#### [What needs to be done]
Swap each "GUI agent" in the records for "screen assistant", and reproduce the lines with nothing else changed.

Collection entries
————

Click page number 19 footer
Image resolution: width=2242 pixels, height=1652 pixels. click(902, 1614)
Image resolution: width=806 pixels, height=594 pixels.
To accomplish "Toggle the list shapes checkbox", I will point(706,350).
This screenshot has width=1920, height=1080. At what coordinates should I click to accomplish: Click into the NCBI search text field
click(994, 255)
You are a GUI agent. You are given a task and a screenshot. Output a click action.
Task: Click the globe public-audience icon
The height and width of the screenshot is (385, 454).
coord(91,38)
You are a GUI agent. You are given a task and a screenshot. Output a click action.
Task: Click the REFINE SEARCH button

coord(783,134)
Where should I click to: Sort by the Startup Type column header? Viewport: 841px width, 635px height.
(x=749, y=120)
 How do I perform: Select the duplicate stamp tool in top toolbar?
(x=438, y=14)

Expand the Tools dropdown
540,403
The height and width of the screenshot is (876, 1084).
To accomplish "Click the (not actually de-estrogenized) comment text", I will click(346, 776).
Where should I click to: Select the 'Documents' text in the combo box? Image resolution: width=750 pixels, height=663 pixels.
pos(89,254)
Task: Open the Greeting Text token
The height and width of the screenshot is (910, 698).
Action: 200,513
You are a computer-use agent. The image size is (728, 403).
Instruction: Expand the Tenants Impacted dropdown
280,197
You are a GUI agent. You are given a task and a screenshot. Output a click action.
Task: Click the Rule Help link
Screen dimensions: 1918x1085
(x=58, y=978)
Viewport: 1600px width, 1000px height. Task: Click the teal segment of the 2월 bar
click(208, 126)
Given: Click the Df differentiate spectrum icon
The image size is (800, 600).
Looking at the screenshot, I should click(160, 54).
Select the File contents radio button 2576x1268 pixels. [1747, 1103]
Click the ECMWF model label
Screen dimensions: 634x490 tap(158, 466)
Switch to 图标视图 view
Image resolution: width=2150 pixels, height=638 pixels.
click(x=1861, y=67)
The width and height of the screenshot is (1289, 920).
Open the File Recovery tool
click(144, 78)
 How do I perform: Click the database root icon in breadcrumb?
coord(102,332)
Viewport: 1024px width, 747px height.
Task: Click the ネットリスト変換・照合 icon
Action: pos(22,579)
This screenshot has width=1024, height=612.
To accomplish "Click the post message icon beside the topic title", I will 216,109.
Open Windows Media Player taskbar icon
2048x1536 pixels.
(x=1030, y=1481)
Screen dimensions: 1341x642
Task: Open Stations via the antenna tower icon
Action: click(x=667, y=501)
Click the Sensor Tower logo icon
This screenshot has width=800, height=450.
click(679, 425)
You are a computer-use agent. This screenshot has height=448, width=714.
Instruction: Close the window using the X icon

————

#### [Exercise result]
Click page number 19 footer
Image resolution: width=2242 pixels, height=1652 pixels. click(902, 1614)
Image resolution: width=806 pixels, height=594 pixels.
To accomplish "Toggle the list shapes checkbox", I will point(706,350).
This screenshot has width=1920, height=1080. At what coordinates should I click to accomplish: Click into the NCBI search text field
click(994, 255)
You are a screen assistant. You are given a task and a screenshot. Output a click action.
Task: Click the globe public-audience icon
The height and width of the screenshot is (385, 454).
coord(91,38)
You are a screen assistant. You are given a task and a screenshot. Output a click action.
Task: Click the REFINE SEARCH button

coord(783,134)
Where should I click to: Sort by the Startup Type column header? Viewport: 841px width, 635px height.
(x=749, y=120)
 How do I perform: Select the duplicate stamp tool in top toolbar?
(x=438, y=14)

Expand the Tools dropdown
540,403
The height and width of the screenshot is (876, 1084).
To accomplish "Click the (not actually de-estrogenized) comment text", I will click(346, 776).
Where should I click to: Select the 'Documents' text in the combo box? Image resolution: width=750 pixels, height=663 pixels.
pos(89,254)
Task: Open the Greeting Text token
The height and width of the screenshot is (910, 698).
Action: 200,513
You are a computer-use agent. The image size is (728, 403).
Instruction: Expand the Tenants Impacted dropdown
280,197
You are a screen assistant. You are given a task and a screenshot. Output a click action.
Task: Click the Rule Help link
Screen dimensions: 1918x1085
(x=58, y=978)
Viewport: 1600px width, 1000px height. Task: Click the teal segment of the 2월 bar
click(208, 126)
Given: Click the Df differentiate spectrum icon
The image size is (800, 600).
Looking at the screenshot, I should click(160, 54).
Select the File contents radio button 2576x1268 pixels. [1747, 1103]
Click the ECMWF model label
Screen dimensions: 634x490 tap(158, 466)
Switch to 图标视图 view
Image resolution: width=2150 pixels, height=638 pixels.
click(x=1861, y=67)
The width and height of the screenshot is (1289, 920).
Open the File Recovery tool
click(144, 78)
 How do I perform: Click the database root icon in breadcrumb?
coord(102,332)
Viewport: 1024px width, 747px height.
Task: Click the ネットリスト変換・照合 icon
Action: pos(22,579)
This screenshot has width=1024, height=612.
To accomplish "Click the post message icon beside the topic title", I will 216,109.
Open Windows Media Player taskbar icon
2048x1536 pixels.
(x=1030, y=1481)
Screen dimensions: 1341x642
Task: Open Stations via the antenna tower icon
Action: click(x=667, y=501)
Click the Sensor Tower logo icon
This screenshot has width=800, height=450.
click(679, 425)
You are a computer-use agent. This screenshot has height=448, width=714.
Instruction: Close the window using the X icon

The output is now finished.